Thanks for the help! Here are the answers to the suggestions:

  • I don’t have a rootlogon.C file.

  • If I start root with root -n it still hangs at that first command to define TH1D.

  • I’m running one of our lab’s production servers, remotely connecting from home during the pandemic. I cannot disconnect its internet. (Or rather I could, but then I couldn’t reach it and would be forced to remotely cycle its power via IPMI. Not a good deal.)

  • The systems on our cluster all run CentOS 7. They have x86_64 processors, mostly AMD but there might be some Intel systems in there; each working group chooses its own hardware.

  • for_axel.txt.gz (120.8 KB) . Note that the uncompressed file is 2.2MB.

  • 1; works! So does simple arithmetic of the form:

root [0] 1;
root [1] 2;
root [2] int a(1);
root [3] a
(int) 1
root [4] a+3;
root [5] int b = a+3;
root [6] b
(int) 4

It’s only when I start using ROOT features (defining a TH1D object; creating a new TBrowser) that I experience problems. I thought perhaps this had something to do with accessing shared libraries; recompiling with the soversion feature turned on changed nothing.

  • The lab’s analysis cluster relies heavily on NFS to share files and resources. So yes, there are many directories in $PATH and $LD_LIBRARY_PATH that are network mounted.

  • I tried running root removing what references I could to potentially eliminate any external network references, and that did not change the issue.

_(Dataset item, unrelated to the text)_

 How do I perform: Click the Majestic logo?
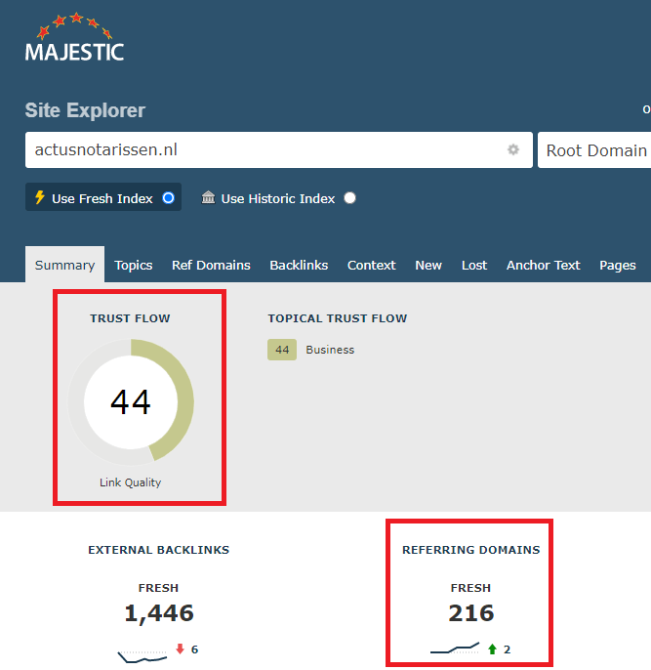click(74, 39)
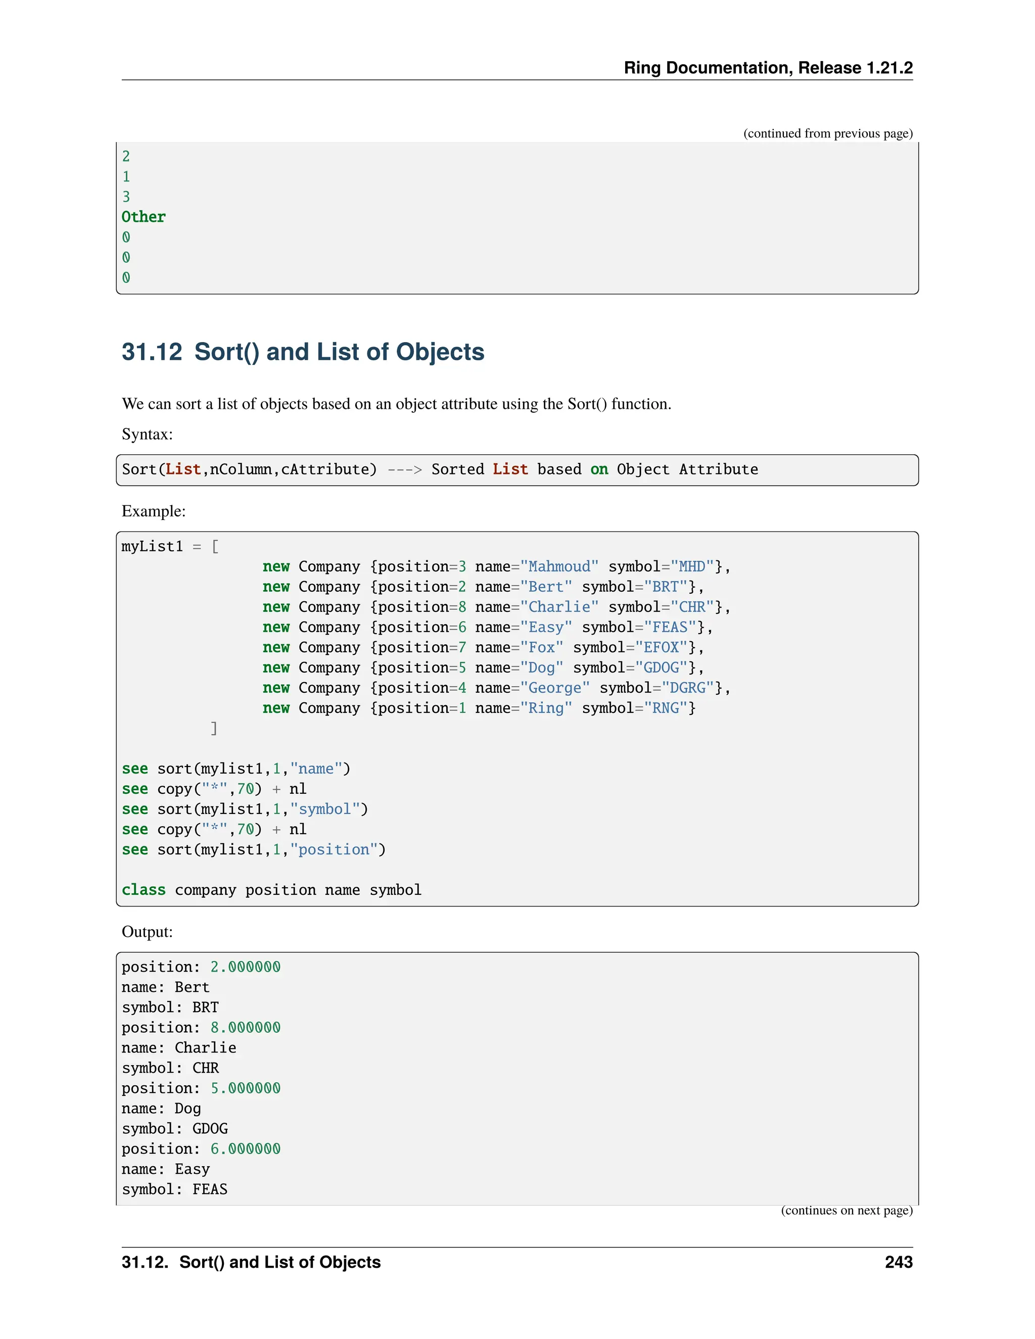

I’ll restate that my set-up worked for ROOT 6.18, but apparently broke with ROOT 6.20. Were there any new features or structural changes to ROOT at that time that might be relevant to this issue?

I can reproduce it, it’s a bug on our side. Thanks for your report, @seligman ! I’ll let you know once I know what to do about it and I created a fix…

Wow! Thank you for the quick diagnosis and response. And now I don’t have to feel guilty about making foolish mistake with compilers and options and such.

I look forward to the solution. Thanks again!

Oh and (sorry, forgot): quick workaround if possible (i.e. if you don’t need that file): rm /nevis/tanya/home/seligman/.lyxpipe.out And FYI I have unlinked the file you posted (Europeans and their appetite for privacy :wink: ).

The .lyxpipe.in and .lyxpipe.out named pipes are automatically created by the LyXServer, whenever one uses it, so ROOT should not touch them at all.

Yeah absolutely, and with [cling] Skip non-regular files to find dylibs: by Axel-Naumann · Pull Request #7566 · root-project/root · GitHub it stops looking at any non-regular files.

I just did:

rm -rf ~/.lyx*

since I haven’t used Lyx in years. Unfortunately, it did not work around the issue. Could there be some other old .config file causing the problem?

There’s probably another FIFO in ~/ - or in whatever other directory that your $LD_LIBRARY_PATH is pointing to. Alternatively you can grab my changes https://github.com/root-project/root/pull/7566.patch and apply that to your sources and re-build libCling.so.

It turns out that rm -rf ~/.lyx* didn’t delete .lyxpipe.out or .lyxpipe.in! When I explicitly deleted those files, ROOT 6.22.06 worked!

I look forward to ROOT 6.24 when I don’t have to worry about this at all. In the meantime, I’m fine with the work-around (I don’t think any of my users work with named pipes). Please treat this problem as solved!

Thanks!

This topic was automatically closed 14 days after the last reply. New replies are no longer allowed.